Le scandale de dopage n’en finit pas de secouer l’athlétisme kényan. Alors que l’Agence mondiale antidopage a donné aux autorités jusqu’au 5 avril pour prouver leur capacité à faire face au problème, les choses ne semblent pas bouger. C’est en tout cas ce que pense le représentant des athlètes kényans à la Fédération (AK), Noah Ngeny. Face à cette situation, l’ancien athlète a préféré rendre sa démission ce mardi, pour fustiger le manque de volonté de l’autorité fédérale à ce propos. « Je suis allé à la Fédération en tant que membre de la direction et je l’ai incitée à avoir un programme ou des programmes de fonds pour lutter contre le dopage, comme nous l’avons dans l‘éducation dans les pays, ou peut-être nous avons une façon de traiter le dopage. J’ai poussé l’exécutif, mais aucun des membres n’a pris ça au sérieux », a-t-il déploré à Reuters.

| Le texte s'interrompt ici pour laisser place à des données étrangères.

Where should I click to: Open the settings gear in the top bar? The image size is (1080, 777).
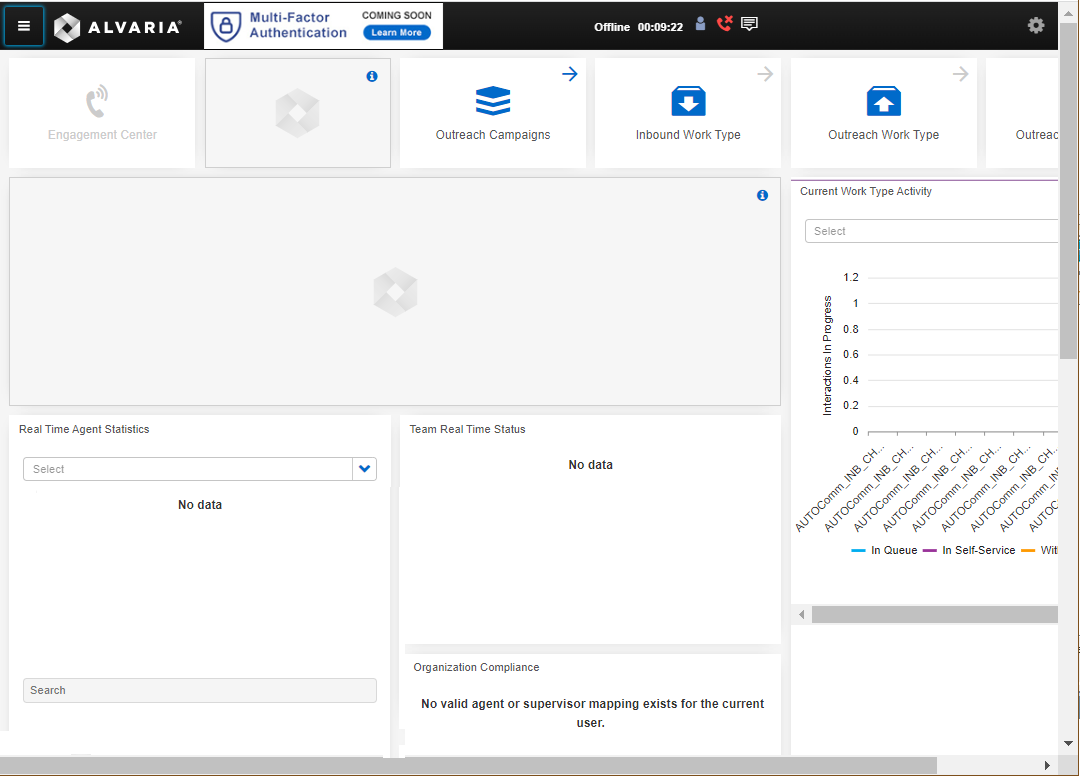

Le désormais ex-représentant des athlètes kényans à la Fédération kényane va encore plus loin et parle d‘échec de cette dernière dans sa politique. « La fédération a complètement échoué. Si une fédération n’honore pas vraiment le calendrier des événements que les athlètes prennent au sérieux, je dis que c’est maintenant le moment pour tous les cadres de la fédération kényane de démissionner pour que nous ayons du sang neuf dans le système », a-t-il plaidé.

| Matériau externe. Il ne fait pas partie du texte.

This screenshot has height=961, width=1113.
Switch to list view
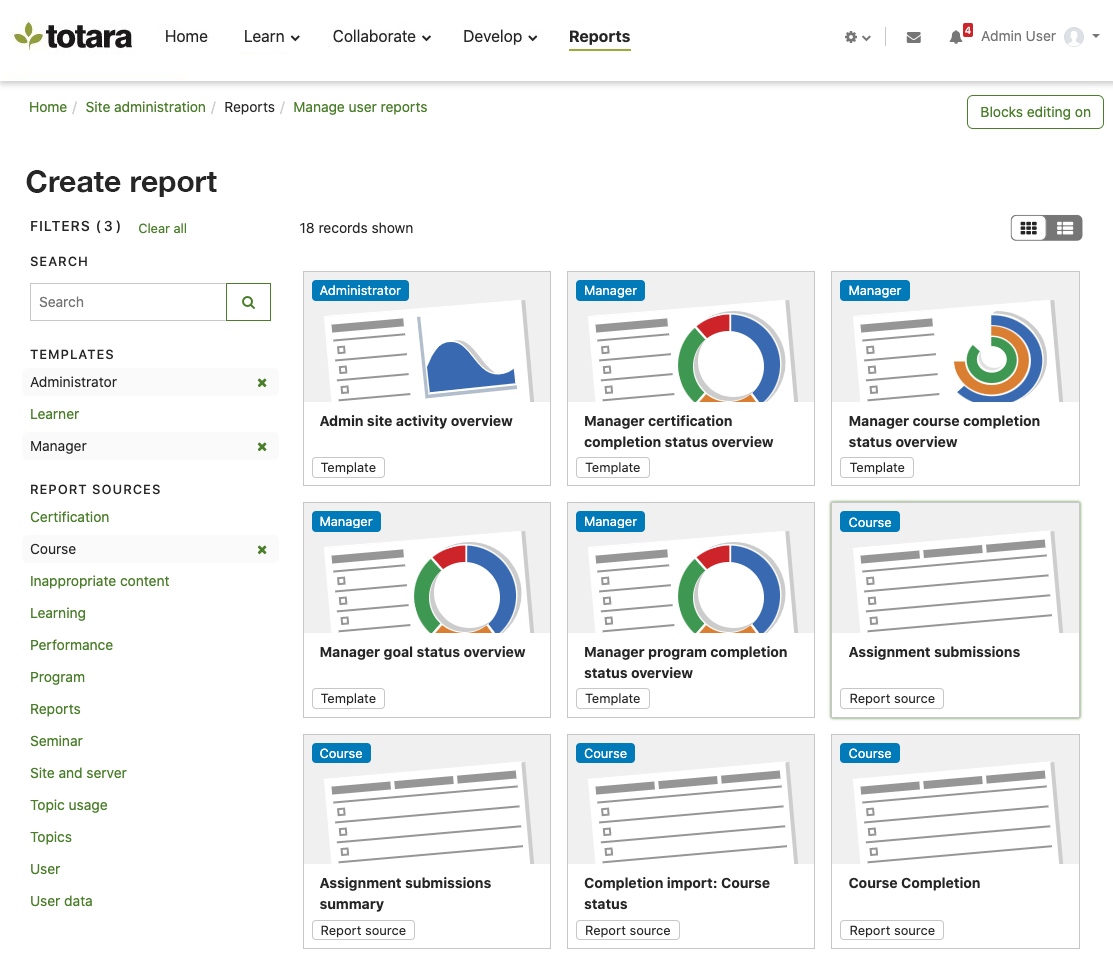tap(1064, 228)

De fait, l’ancien coureur de fond milite pour un changement dans le mode de gestion de la Fédération. « Pour l’intérêt de l’athlétisme kényan et de la fédération, nous devons vraiment être sérieux sur les questions de dopage et assurer une meilleure éducation, de sorte que nous puissions nous débarrasser de cette chose appelée dopage (…) Nous avons besoin d’un véritable programme pour montrer à ces jeunes athlètes que le dopage n’est pas le vrai chemin », pense le médaillé d’or du 1 500 m aux Jeux olympiques de Sydney, en 2000.

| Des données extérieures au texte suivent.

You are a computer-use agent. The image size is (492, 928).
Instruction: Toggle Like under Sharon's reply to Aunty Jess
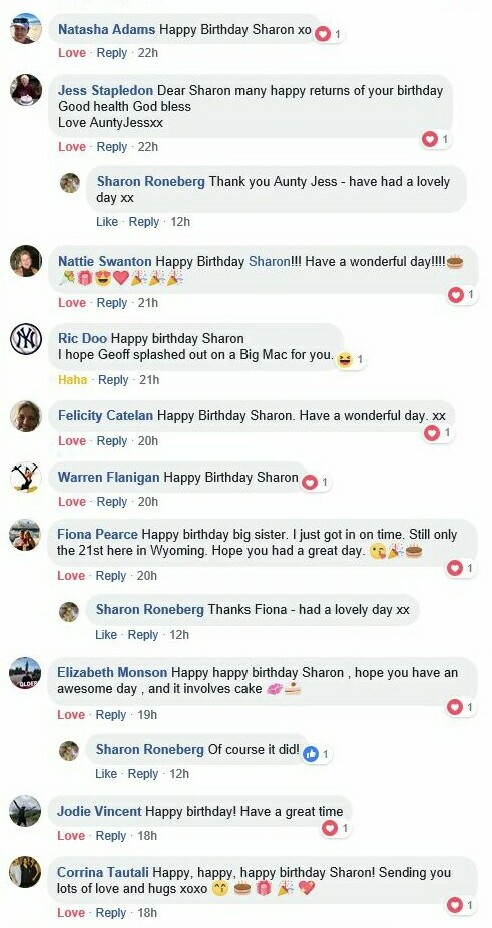pos(107,222)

Pour l'intérêt de l'athlétisme kényan et de la fédération, nous devons vraiment être sérieux sur les questions de dopage et assurer une meilleure éducation, de sorte que nous puissions nous débarrasser de cette chose appelée dopage...

Une année à scandales

Depuis quelques mois, la Fédération kényane d’athlétisme est secouée par une grave crise, suite aux scandales de dopage et du détournement de fonds présumé par certains de ses dirigeants, aujourd’hui sous le coup d’une suspension par la Fédération internationale d’athlétisme (IAAF). Il s’agit notamment de l’ancien président de l’AK, Isaiah Kiplagat, de son ancien adjoint, David Okeyo et de l’ancien trésorier, Joseph Kinyua, qui ont tous été suspendus par la Commission d‘éthique de l’IAAF à la suite d’accusations de détournement de fonds de sponsoring versés par l‘équipementier sportif américain Nike.

Le mois dernier, le directeur général de la Fédération, Isaac Mwangi, a été aussi provisoirement suspendu par le Comité d‘éthique de l’instance dirigeante mondiale de l’athlétisme, après des accusations de corruption le visant. Il est accusé par deux athlètes de leur avoir demandé un pot-de-vin en 2015, en échange d’une réduction de leur suspension pour dopage.

Ces multiples scandales, en particulier celui sur la corruption, menacent la participation du Kenya aux prochains Jeux olympiques de Rio. C’est l’une des sanctions qui le guettent aux cas où la Fédération n’apporterait pas de justificatifs crédibles pour prouver qu’elle est en mesure de résoudre le problème du dopage.